*** Opening of Data to examine ***

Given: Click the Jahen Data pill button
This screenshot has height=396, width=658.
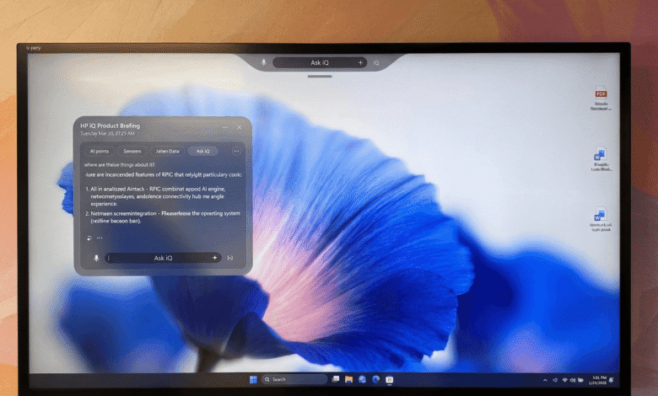Looking at the screenshot, I should point(166,151).
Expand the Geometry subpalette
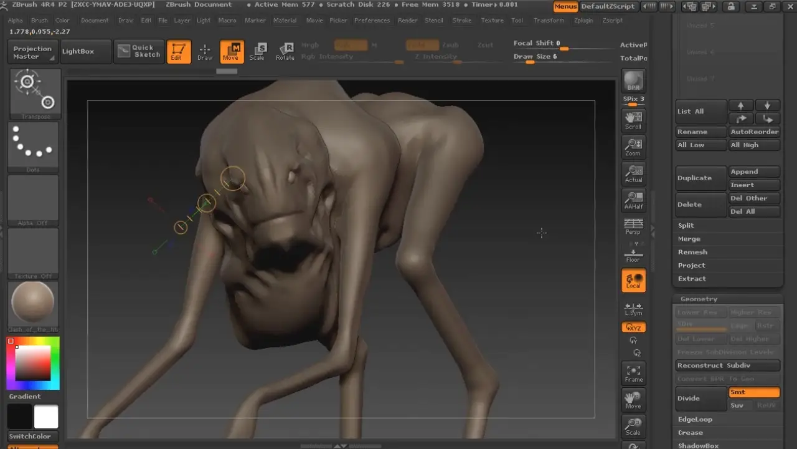 point(699,299)
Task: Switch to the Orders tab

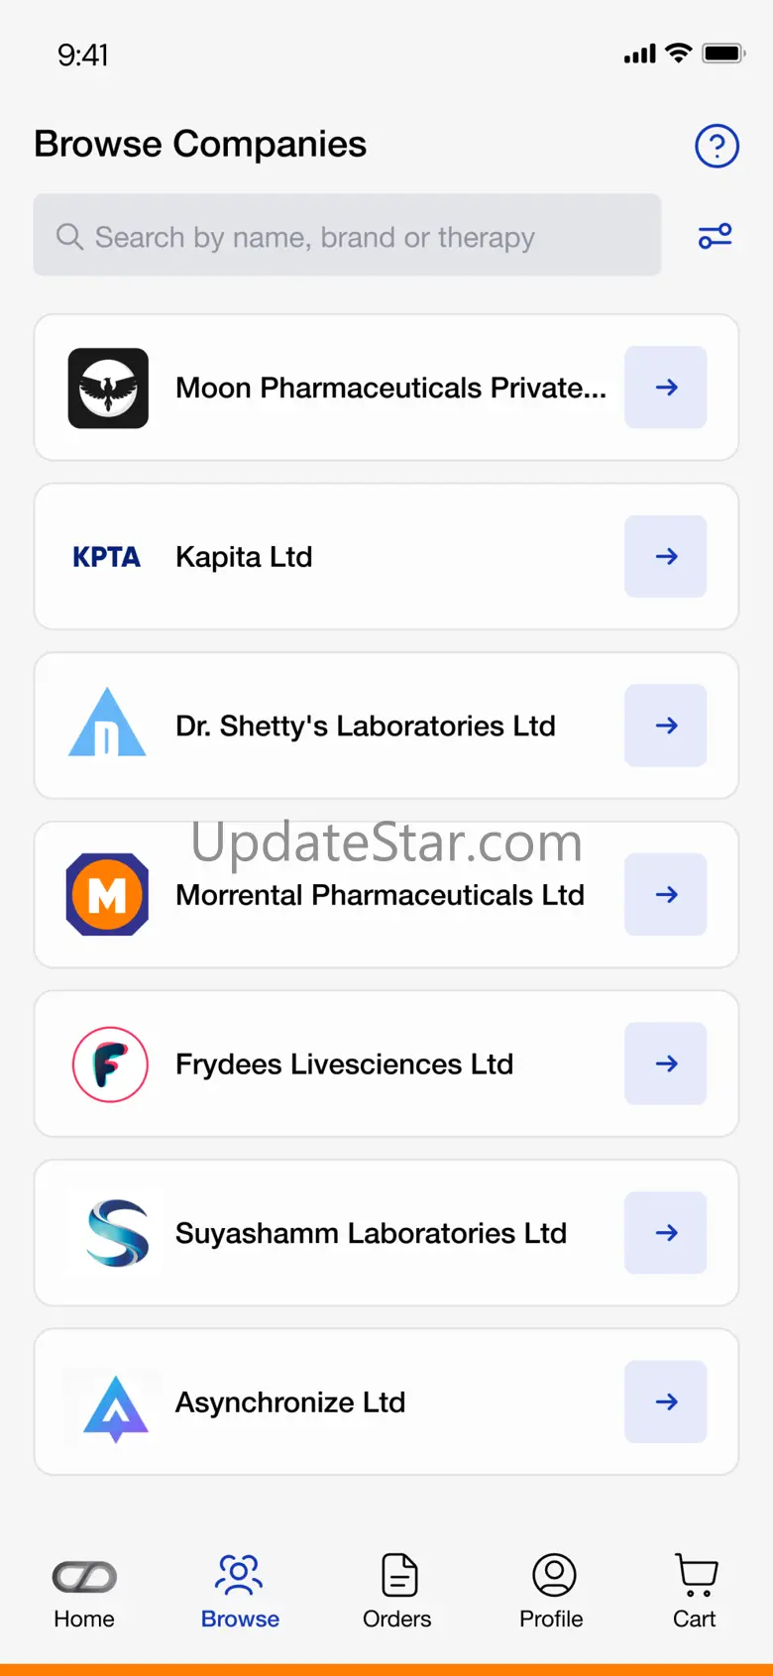Action: (x=397, y=1592)
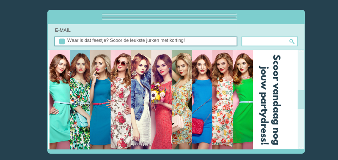Select the woman holding a flower bouquet
338x160 pixels.
[162, 99]

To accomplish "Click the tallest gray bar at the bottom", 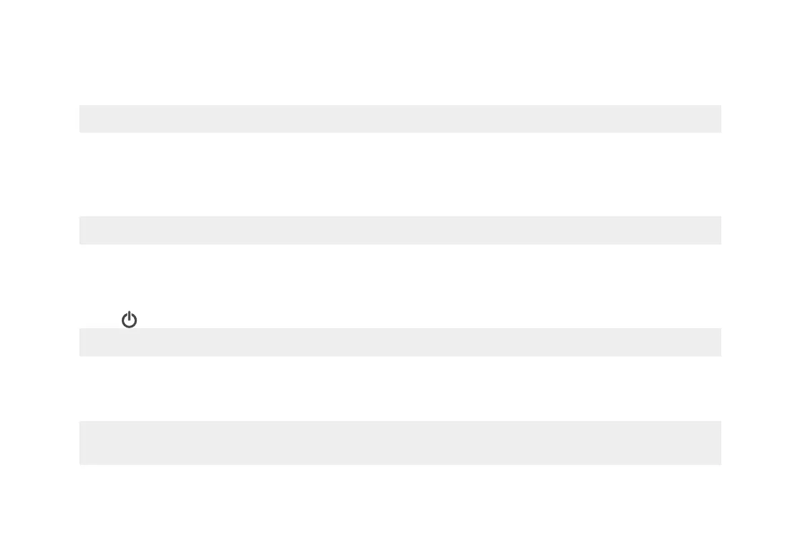I will pyautogui.click(x=400, y=443).
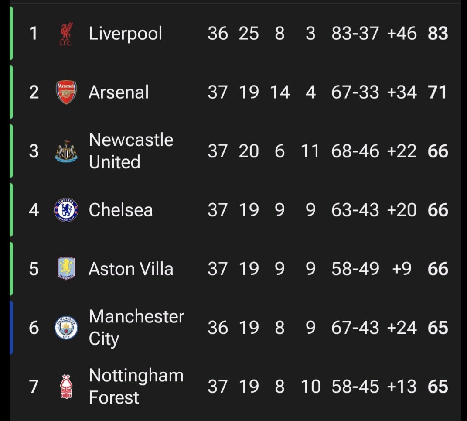Click Arsenal's 71 points total
The height and width of the screenshot is (421, 467).
click(x=437, y=92)
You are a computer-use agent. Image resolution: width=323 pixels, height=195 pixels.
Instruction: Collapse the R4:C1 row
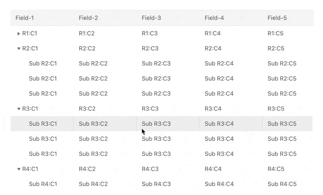pos(18,169)
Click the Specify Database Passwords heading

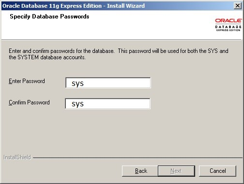[x=49, y=17]
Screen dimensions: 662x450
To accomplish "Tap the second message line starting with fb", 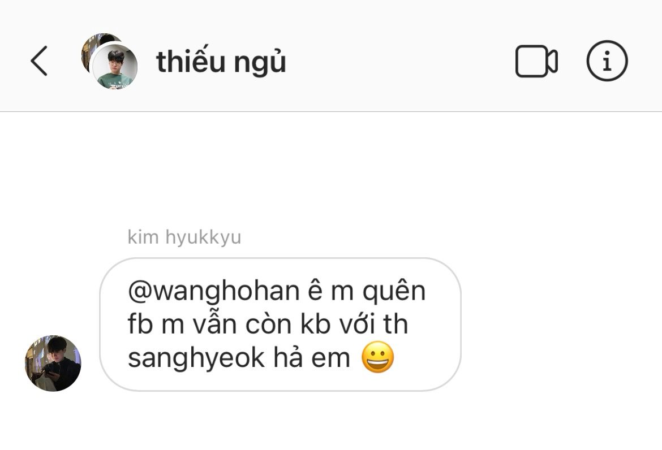I will pyautogui.click(x=268, y=324).
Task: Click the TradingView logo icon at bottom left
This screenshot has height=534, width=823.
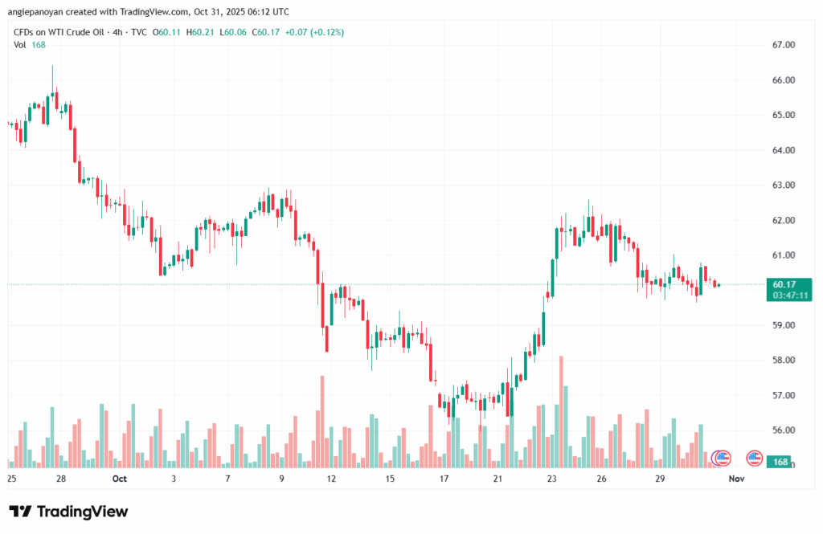Action: [x=21, y=512]
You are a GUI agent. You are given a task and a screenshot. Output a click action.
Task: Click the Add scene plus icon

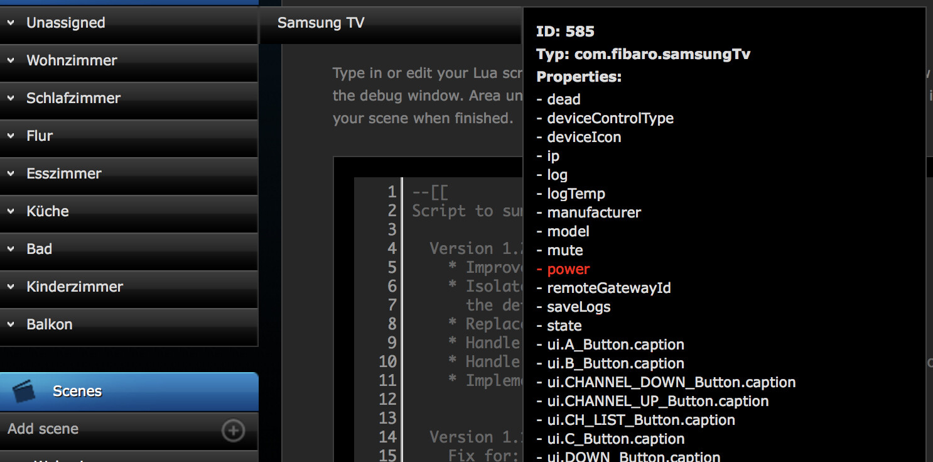(233, 431)
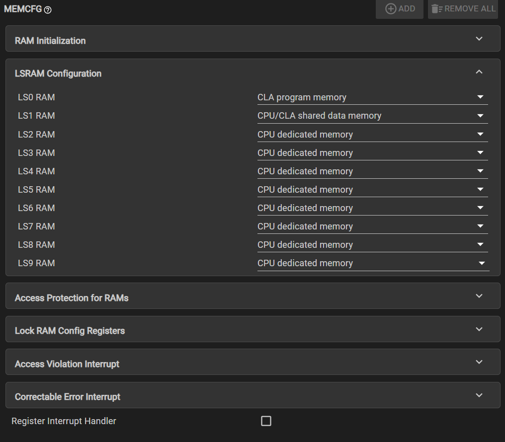Open the LS2 RAM dropdown

pos(372,135)
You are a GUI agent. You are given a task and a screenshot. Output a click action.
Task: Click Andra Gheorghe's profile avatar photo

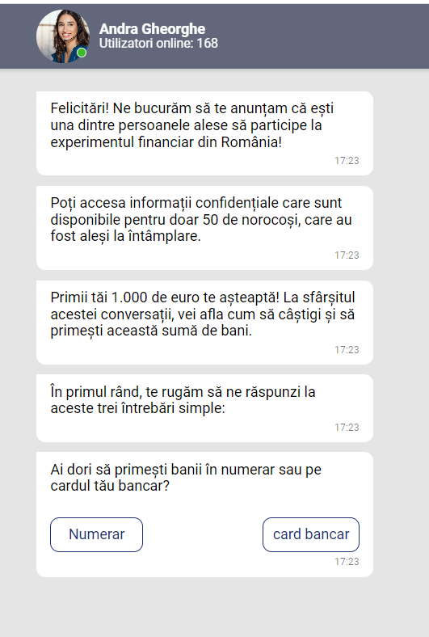click(x=63, y=36)
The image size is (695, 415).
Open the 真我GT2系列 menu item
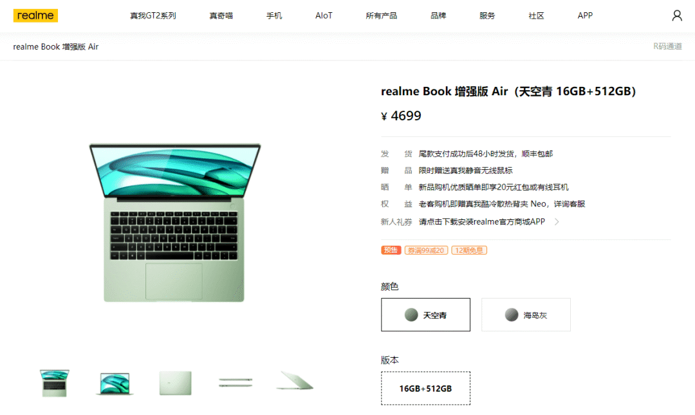tap(153, 15)
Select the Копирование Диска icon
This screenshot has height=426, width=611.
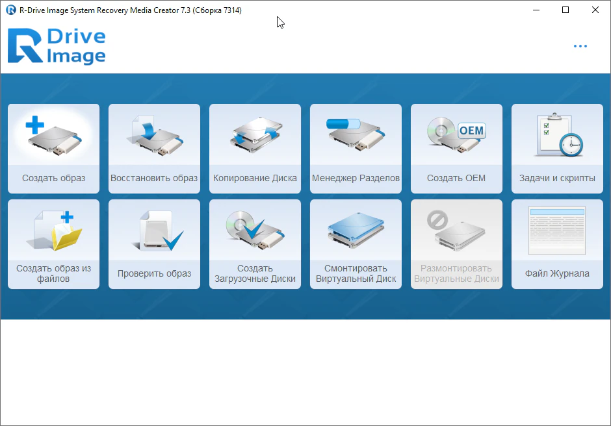pyautogui.click(x=255, y=136)
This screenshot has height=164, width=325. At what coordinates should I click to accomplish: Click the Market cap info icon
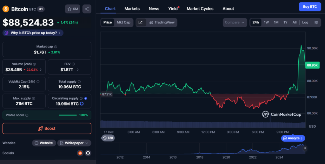(x=56, y=47)
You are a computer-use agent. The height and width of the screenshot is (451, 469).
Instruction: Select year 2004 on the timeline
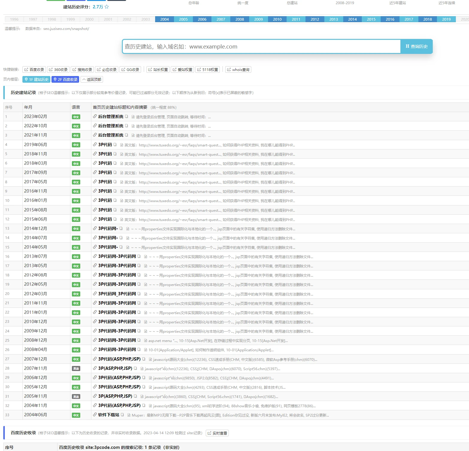(x=164, y=19)
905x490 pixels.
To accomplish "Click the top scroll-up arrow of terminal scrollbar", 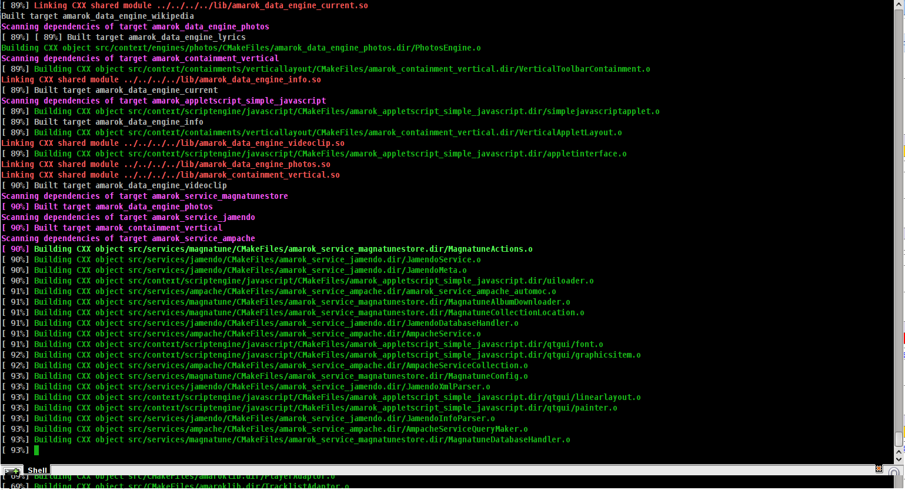I will (899, 5).
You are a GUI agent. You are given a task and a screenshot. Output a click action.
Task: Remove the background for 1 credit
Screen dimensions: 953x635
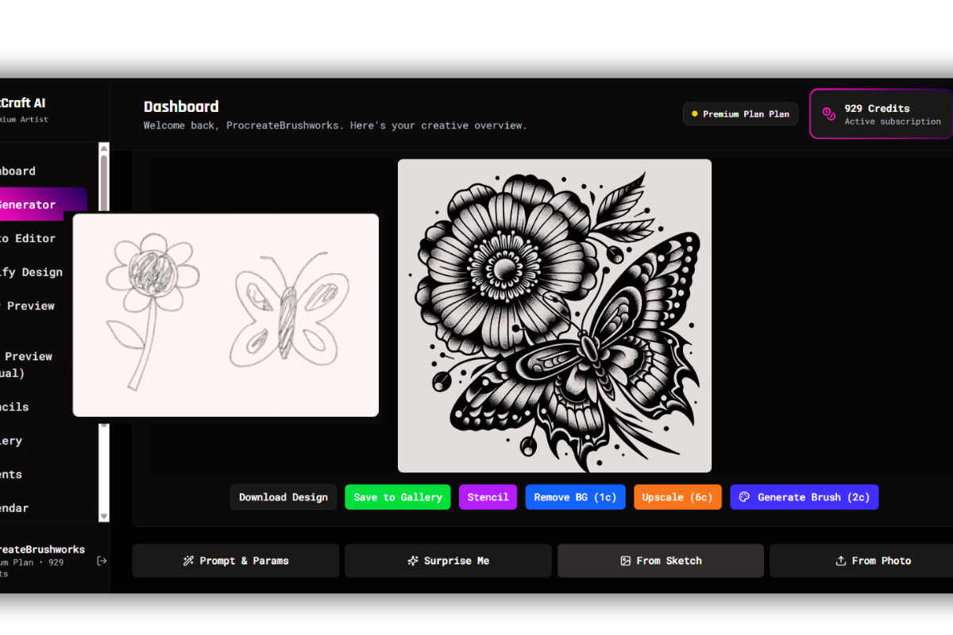(x=575, y=497)
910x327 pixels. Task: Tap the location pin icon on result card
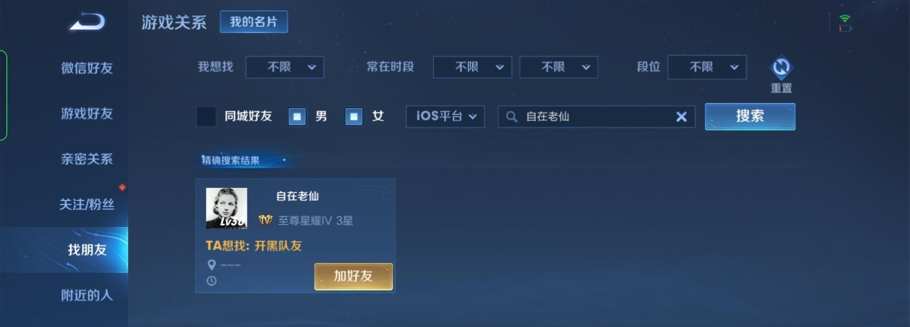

*** Close of Data to examine ***

* [Your assignment] Filter the entries and copy out every line with the word "computer".

* [Response area]
You are a computer-use agent. Image resolution: width=323 pixels, height=195 pixels.
You are a computer-use agent. The height and width of the screenshot is (451, 469).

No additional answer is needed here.